------ LISTING ------

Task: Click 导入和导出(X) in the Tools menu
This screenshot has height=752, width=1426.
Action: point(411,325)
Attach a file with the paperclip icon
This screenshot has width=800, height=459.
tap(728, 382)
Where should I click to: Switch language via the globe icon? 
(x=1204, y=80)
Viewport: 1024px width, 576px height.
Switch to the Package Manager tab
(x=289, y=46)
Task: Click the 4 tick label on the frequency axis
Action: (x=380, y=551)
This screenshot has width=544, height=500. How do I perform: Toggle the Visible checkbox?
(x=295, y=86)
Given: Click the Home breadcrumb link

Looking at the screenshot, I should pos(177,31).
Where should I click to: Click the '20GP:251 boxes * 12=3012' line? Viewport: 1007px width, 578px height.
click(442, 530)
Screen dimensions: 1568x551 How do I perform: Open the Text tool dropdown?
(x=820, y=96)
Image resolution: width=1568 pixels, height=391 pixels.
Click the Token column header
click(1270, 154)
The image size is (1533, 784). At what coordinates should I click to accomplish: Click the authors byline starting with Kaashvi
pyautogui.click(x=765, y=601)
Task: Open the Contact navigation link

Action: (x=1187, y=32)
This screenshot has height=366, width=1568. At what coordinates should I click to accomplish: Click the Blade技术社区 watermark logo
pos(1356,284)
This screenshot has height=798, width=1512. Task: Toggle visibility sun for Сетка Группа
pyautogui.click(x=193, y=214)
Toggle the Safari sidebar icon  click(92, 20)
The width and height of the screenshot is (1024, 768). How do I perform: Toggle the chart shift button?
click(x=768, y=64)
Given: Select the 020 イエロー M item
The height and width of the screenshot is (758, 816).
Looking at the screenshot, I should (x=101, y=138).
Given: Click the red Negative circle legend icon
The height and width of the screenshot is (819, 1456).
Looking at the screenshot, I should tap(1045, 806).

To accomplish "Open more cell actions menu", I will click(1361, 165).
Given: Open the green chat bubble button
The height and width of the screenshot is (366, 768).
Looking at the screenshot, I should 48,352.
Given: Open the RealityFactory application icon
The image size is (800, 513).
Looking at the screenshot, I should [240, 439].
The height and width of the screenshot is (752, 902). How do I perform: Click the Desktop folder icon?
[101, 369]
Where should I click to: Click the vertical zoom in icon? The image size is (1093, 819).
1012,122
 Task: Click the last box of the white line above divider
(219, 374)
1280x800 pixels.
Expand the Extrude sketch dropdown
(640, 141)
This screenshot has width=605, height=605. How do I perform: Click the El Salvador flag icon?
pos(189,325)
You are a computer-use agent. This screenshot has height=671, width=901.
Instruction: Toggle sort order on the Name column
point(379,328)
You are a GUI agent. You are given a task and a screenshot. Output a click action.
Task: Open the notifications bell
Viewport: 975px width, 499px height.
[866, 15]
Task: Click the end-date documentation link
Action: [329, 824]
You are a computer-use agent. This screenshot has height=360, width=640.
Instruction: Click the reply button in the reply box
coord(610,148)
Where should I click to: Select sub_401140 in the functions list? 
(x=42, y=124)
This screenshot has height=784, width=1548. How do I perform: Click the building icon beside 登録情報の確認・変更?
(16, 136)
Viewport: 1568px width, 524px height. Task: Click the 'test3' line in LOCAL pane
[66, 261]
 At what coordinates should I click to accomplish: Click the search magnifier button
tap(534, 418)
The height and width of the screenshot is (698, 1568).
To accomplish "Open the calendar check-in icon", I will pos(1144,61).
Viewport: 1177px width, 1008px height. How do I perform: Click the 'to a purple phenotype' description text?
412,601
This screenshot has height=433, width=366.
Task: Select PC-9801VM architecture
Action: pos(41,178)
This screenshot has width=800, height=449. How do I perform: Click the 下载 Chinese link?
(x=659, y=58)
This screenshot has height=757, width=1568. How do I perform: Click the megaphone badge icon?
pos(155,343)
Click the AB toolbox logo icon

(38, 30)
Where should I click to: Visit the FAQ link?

------

## [GIVEN INSTRUCTION]
Reproduce all of the records above line for line, without changing a single character.

## [ANSWER TO THE EXERCISE]
Task: Click 导入和导出(X) in the Tools menu
This screenshot has height=752, width=1426.
Action: point(411,325)
Attach a file with the paperclip icon
This screenshot has width=800, height=459.
tap(728, 382)
Where should I click to: Switch language via the globe icon? 
(x=1204, y=80)
Viewport: 1024px width, 576px height.
Switch to the Package Manager tab
(x=289, y=46)
Task: Click the 4 tick label on the frequency axis
Action: (x=380, y=551)
This screenshot has width=544, height=500. How do I perform: Toggle the Visible checkbox?
(x=295, y=86)
Given: Click the Home breadcrumb link

Looking at the screenshot, I should pos(177,31).
Where should I click to: Click the '20GP:251 boxes * 12=3012' line? Viewport: 1007px width, 578px height.
click(442, 530)
Screen dimensions: 1568x551 How do I perform: Open the Text tool dropdown?
(x=820, y=96)
Image resolution: width=1568 pixels, height=391 pixels.
Click the Token column header
click(1270, 154)
The image size is (1533, 784). At what coordinates should I click to accomplish: Click the authors byline starting with Kaashvi
pyautogui.click(x=765, y=601)
Task: Open the Contact navigation link

Action: (x=1187, y=32)
This screenshot has height=366, width=1568. At what coordinates should I click to accomplish: Click the Blade技术社区 watermark logo
pos(1356,284)
This screenshot has height=798, width=1512. Task: Toggle visibility sun for Сетка Группа
pyautogui.click(x=193, y=214)
Toggle the Safari sidebar icon  click(92, 20)
The width and height of the screenshot is (1024, 768). How do I perform: Toggle the chart shift button?
click(x=768, y=64)
Given: Select the 020 イエロー M item
The height and width of the screenshot is (758, 816).
Looking at the screenshot, I should (x=101, y=138).
Given: Click the red Negative circle legend icon
The height and width of the screenshot is (819, 1456).
Looking at the screenshot, I should tap(1045, 806).

To accomplish "Open more cell actions menu", I will click(1361, 165).
Given: Open the green chat bubble button
The height and width of the screenshot is (366, 768).
Looking at the screenshot, I should 48,352.
Given: Open the RealityFactory application icon
The image size is (800, 513).
Looking at the screenshot, I should [240, 439].
The height and width of the screenshot is (752, 902). How do I perform: Click the Desktop folder icon?
[101, 369]
Where should I click to: Click the vertical zoom in icon? The image size is (1093, 819).
1012,122
 Task: Click the last box of the white line above divider
(219, 374)
1280x800 pixels.
Expand the Extrude sketch dropdown
(640, 141)
This screenshot has width=605, height=605. How do I perform: Click the El Salvador flag icon?
pos(189,325)
You are a computer-use agent. This screenshot has height=671, width=901.
Instruction: Toggle sort order on the Name column
point(379,328)
You are a GUI agent. You are given a task and a screenshot. Output a click action.
Task: Open the notifications bell
Viewport: 975px width, 499px height.
[866, 15]
Task: Click the end-date documentation link
Action: [329, 824]
You are a computer-use agent. This screenshot has height=360, width=640.
Instruction: Click the reply button in the reply box
coord(610,148)
Where should I click to: Select sub_401140 in the functions list? 
(x=42, y=124)
This screenshot has height=784, width=1548. How do I perform: Click the building icon beside 登録情報の確認・変更?
(16, 136)
Viewport: 1568px width, 524px height. Task: Click the 'test3' line in LOCAL pane
[66, 261]
 At what coordinates should I click to accomplish: Click the search magnifier button
tap(534, 418)
The height and width of the screenshot is (698, 1568).
To accomplish "Open the calendar check-in icon", I will pos(1144,61).
Viewport: 1177px width, 1008px height. How do I perform: Click the 'to a purple phenotype' description text?
412,601
This screenshot has height=433, width=366.
Task: Select PC-9801VM architecture
Action: pos(41,178)
This screenshot has width=800, height=449. How do I perform: Click the 下载 Chinese link?
(x=659, y=58)
This screenshot has height=757, width=1568. How do I perform: Click the megaphone badge icon?
pos(155,343)
Click the AB toolbox logo icon

(38, 30)
Where should I click to: Visit the FAQ link?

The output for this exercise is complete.